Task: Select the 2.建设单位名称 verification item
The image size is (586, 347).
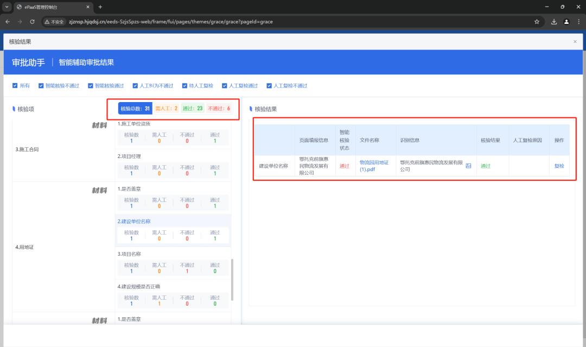Action: click(x=134, y=222)
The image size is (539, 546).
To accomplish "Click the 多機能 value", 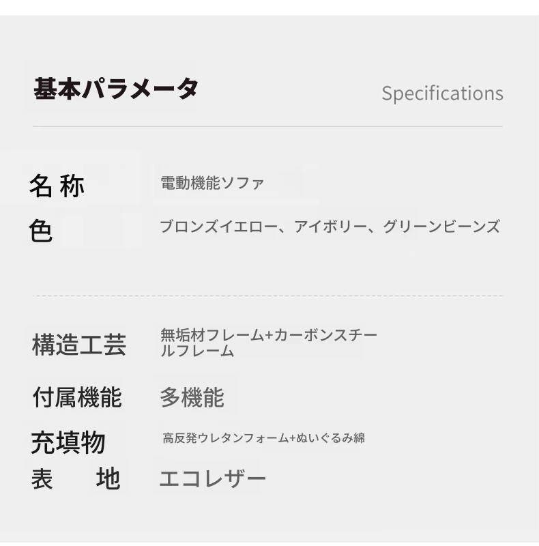I will (x=192, y=397).
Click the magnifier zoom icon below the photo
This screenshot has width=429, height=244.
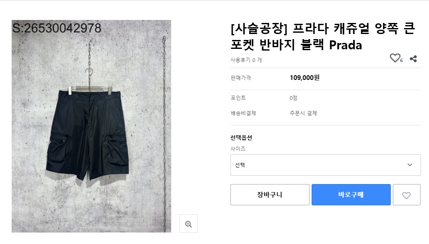188,224
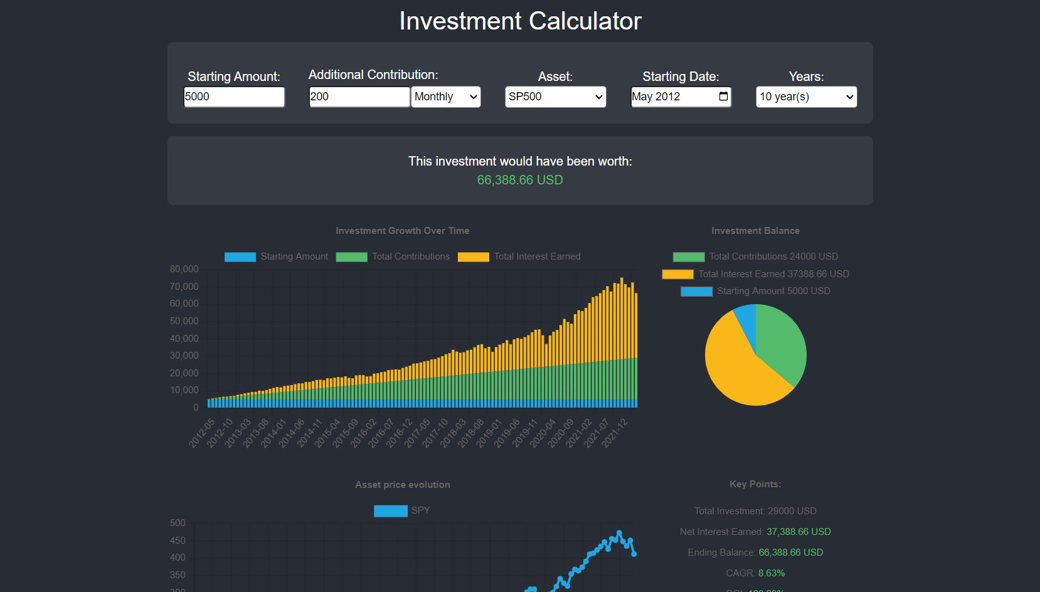
Task: Hide the Starting Amount series in growth chart
Action: (276, 256)
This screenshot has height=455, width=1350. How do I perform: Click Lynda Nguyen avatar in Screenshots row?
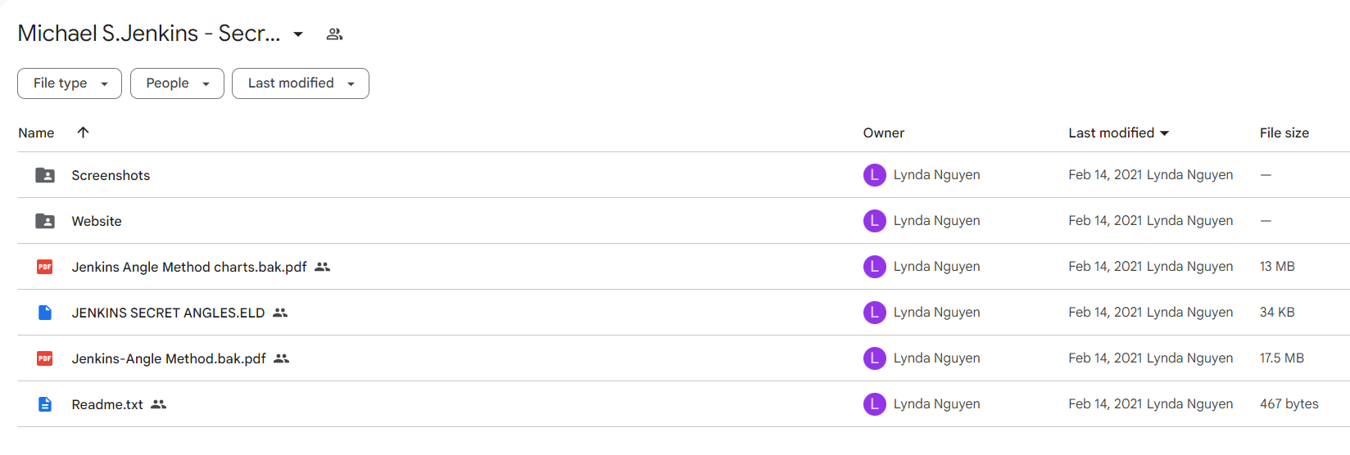coord(875,175)
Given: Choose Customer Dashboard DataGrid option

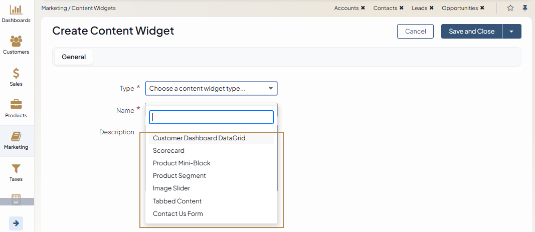Looking at the screenshot, I should 199,138.
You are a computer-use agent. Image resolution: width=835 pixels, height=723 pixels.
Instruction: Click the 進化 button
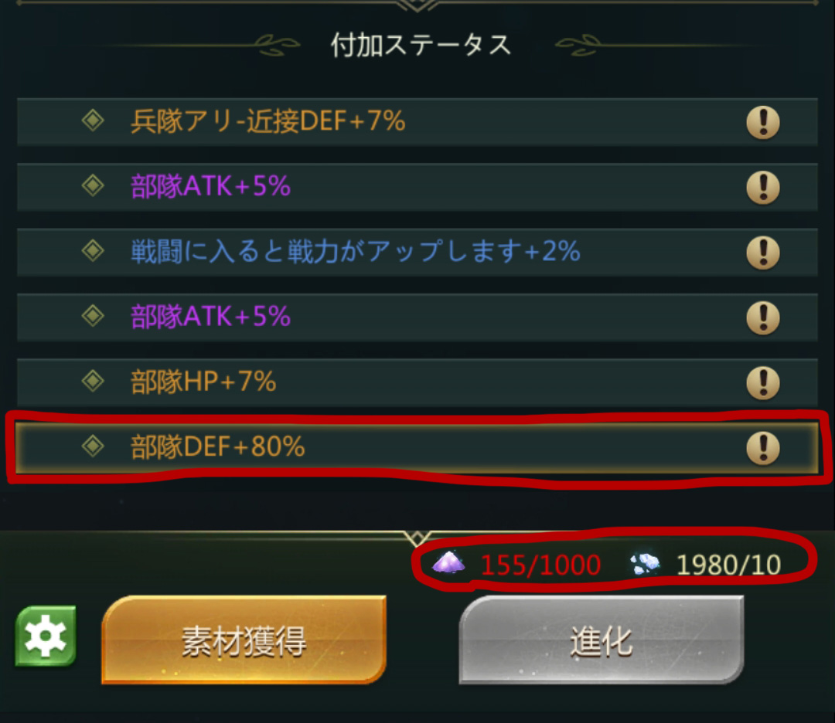pos(602,640)
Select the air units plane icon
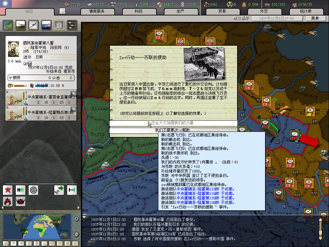The width and height of the screenshot is (329, 247). tap(33, 25)
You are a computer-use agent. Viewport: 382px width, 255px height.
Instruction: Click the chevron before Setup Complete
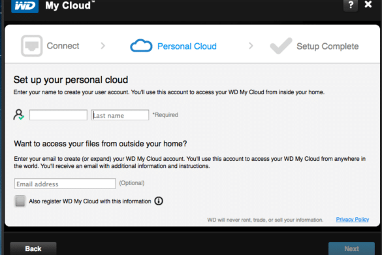pyautogui.click(x=251, y=46)
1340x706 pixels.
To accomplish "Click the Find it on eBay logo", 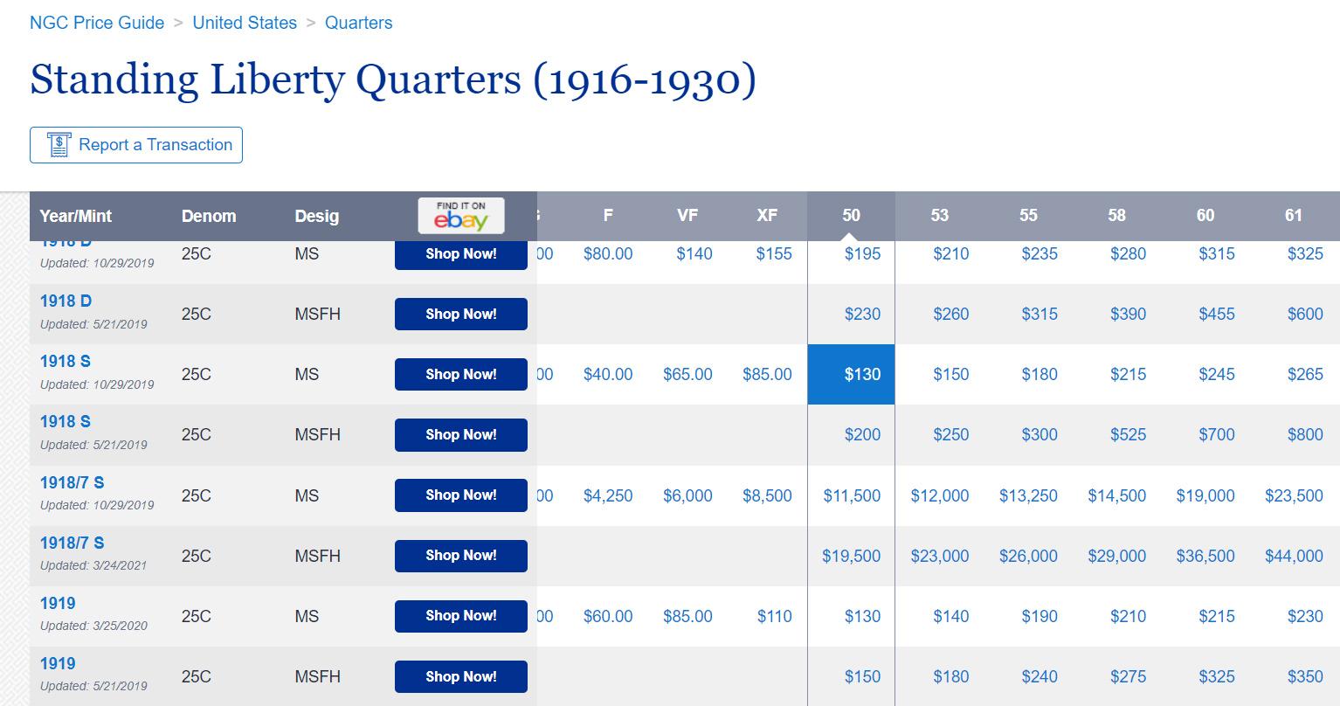I will pos(461,216).
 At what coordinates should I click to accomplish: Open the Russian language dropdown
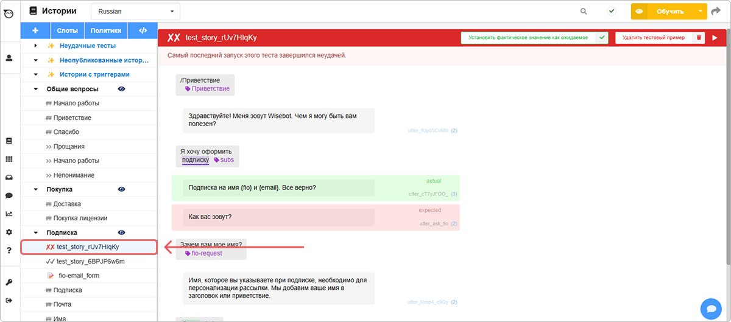(135, 11)
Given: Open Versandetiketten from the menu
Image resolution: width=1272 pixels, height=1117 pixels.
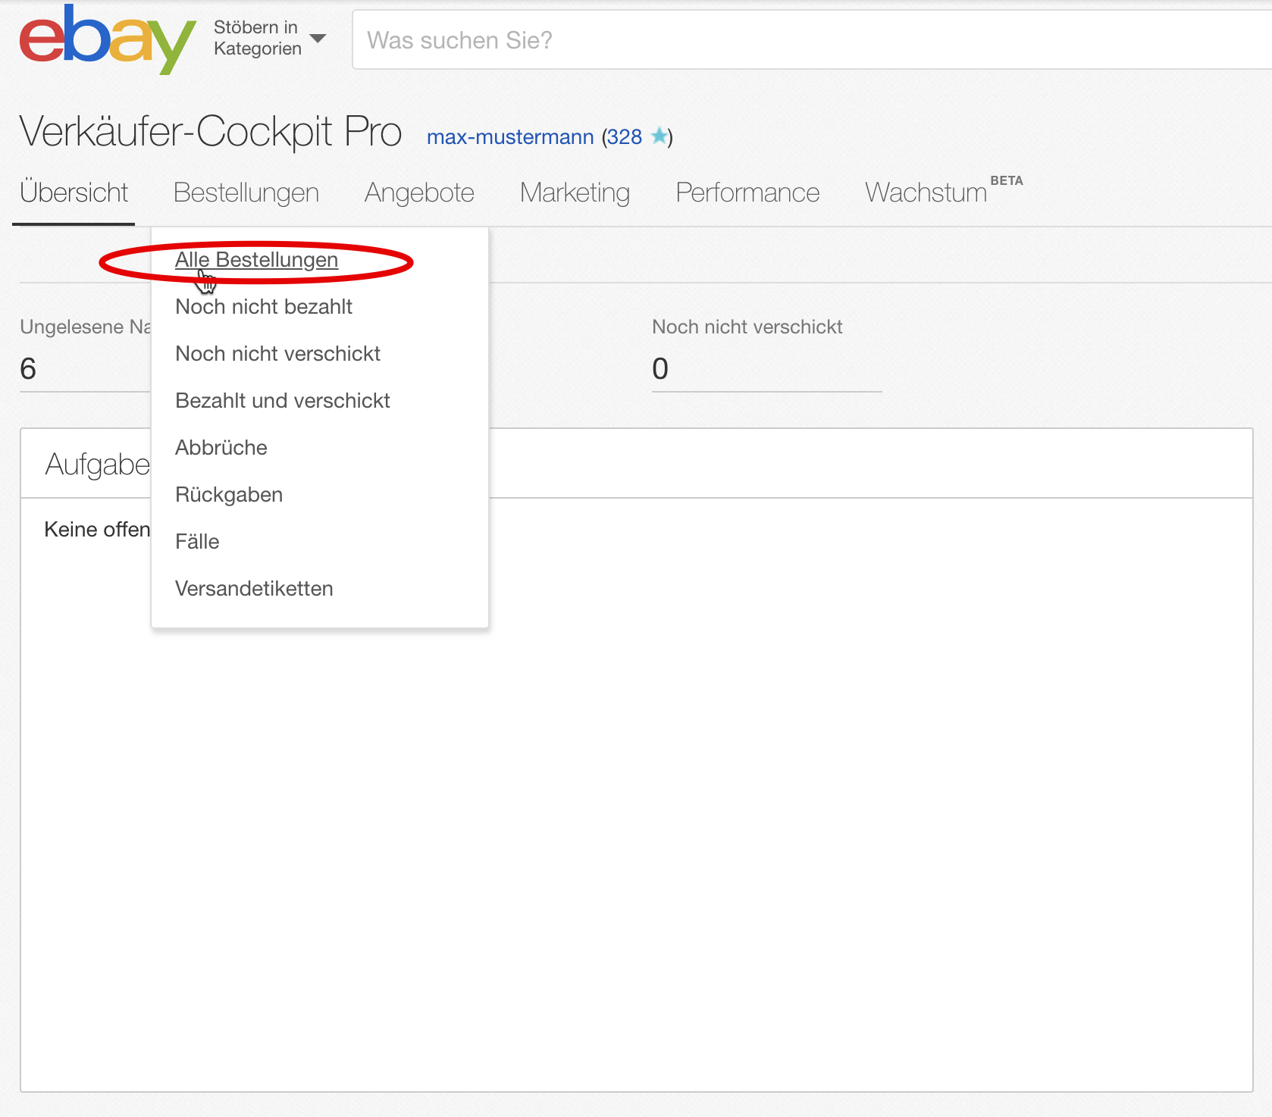Looking at the screenshot, I should (x=254, y=589).
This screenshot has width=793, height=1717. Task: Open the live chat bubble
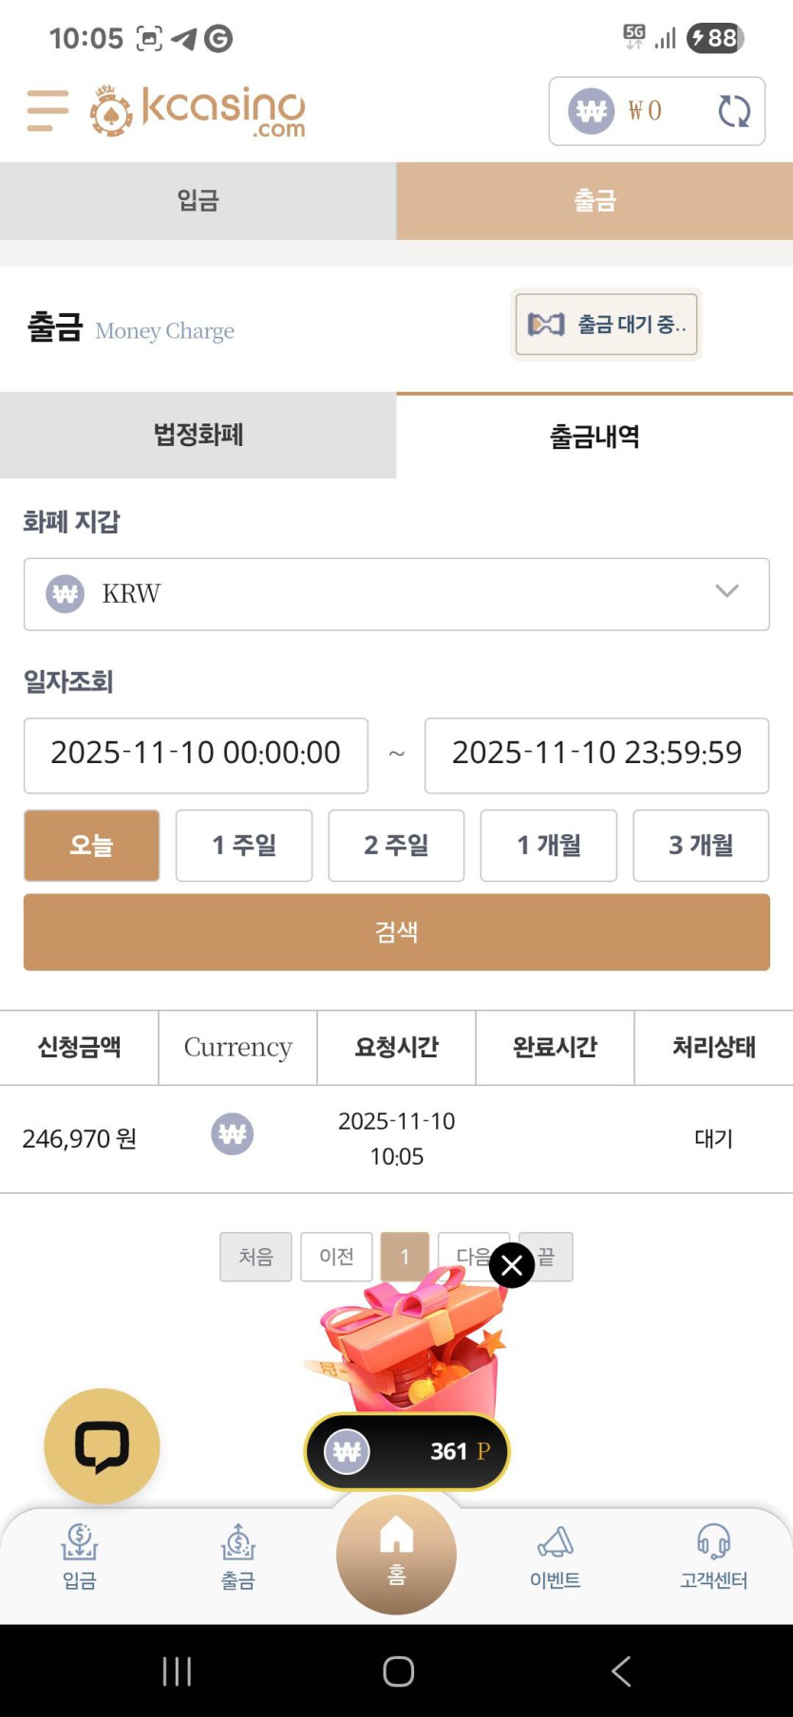(102, 1446)
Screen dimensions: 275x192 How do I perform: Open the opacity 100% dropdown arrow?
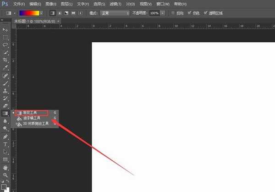163,13
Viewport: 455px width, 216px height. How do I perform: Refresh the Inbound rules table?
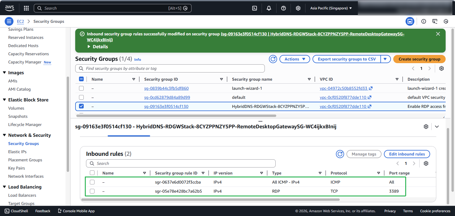coord(340,154)
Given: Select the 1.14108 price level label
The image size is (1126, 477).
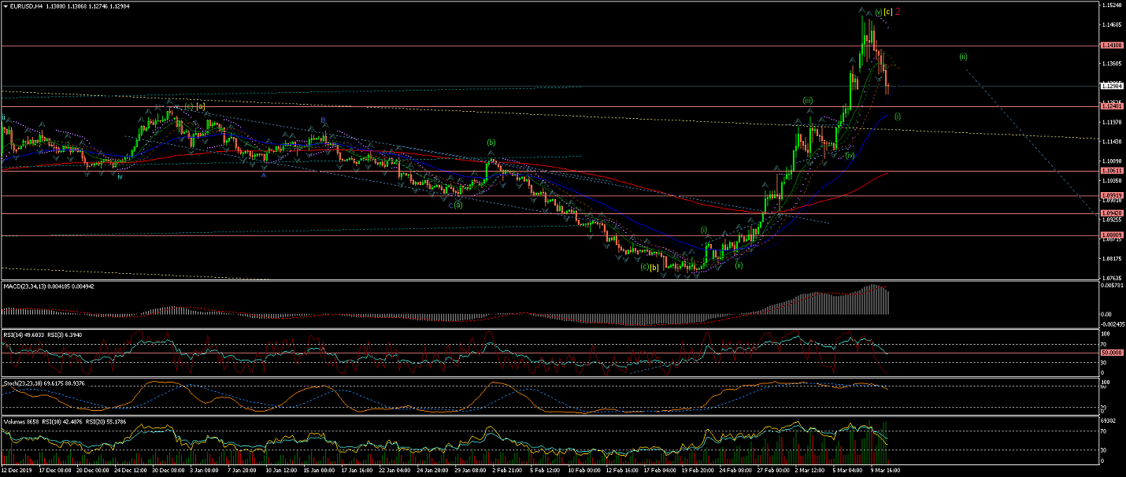Looking at the screenshot, I should (1110, 46).
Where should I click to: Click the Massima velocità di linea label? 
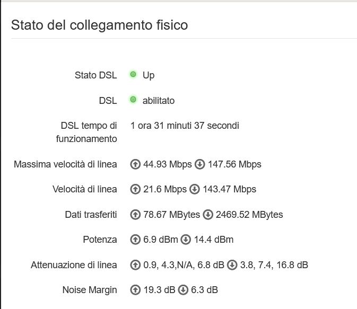point(65,164)
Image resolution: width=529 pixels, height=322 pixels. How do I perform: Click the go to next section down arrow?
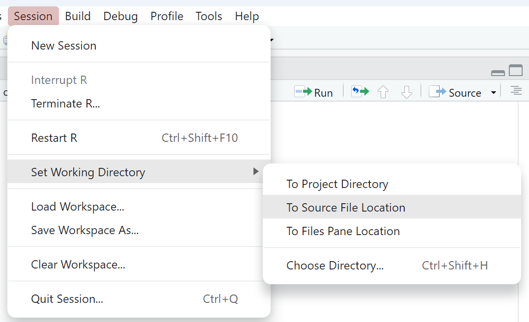(406, 92)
....................
REQUIREMENTS: Copy the records from the line that contains "Given: Choose Customer" through the line that contains "pos(602,640)", inclusive, replacing "Instruction" with "Command" and leaving everything else unchanged. Give only those lines, without the pictures.

CORRECT OUTPUT:
Given: Choose Customer Dashboard DataGrid option

Looking at the screenshot, I should 199,138.
You are a computer-use agent. Image resolution: width=835 pixels, height=723 pixels.
Command: Click the 進化 button
pos(602,640)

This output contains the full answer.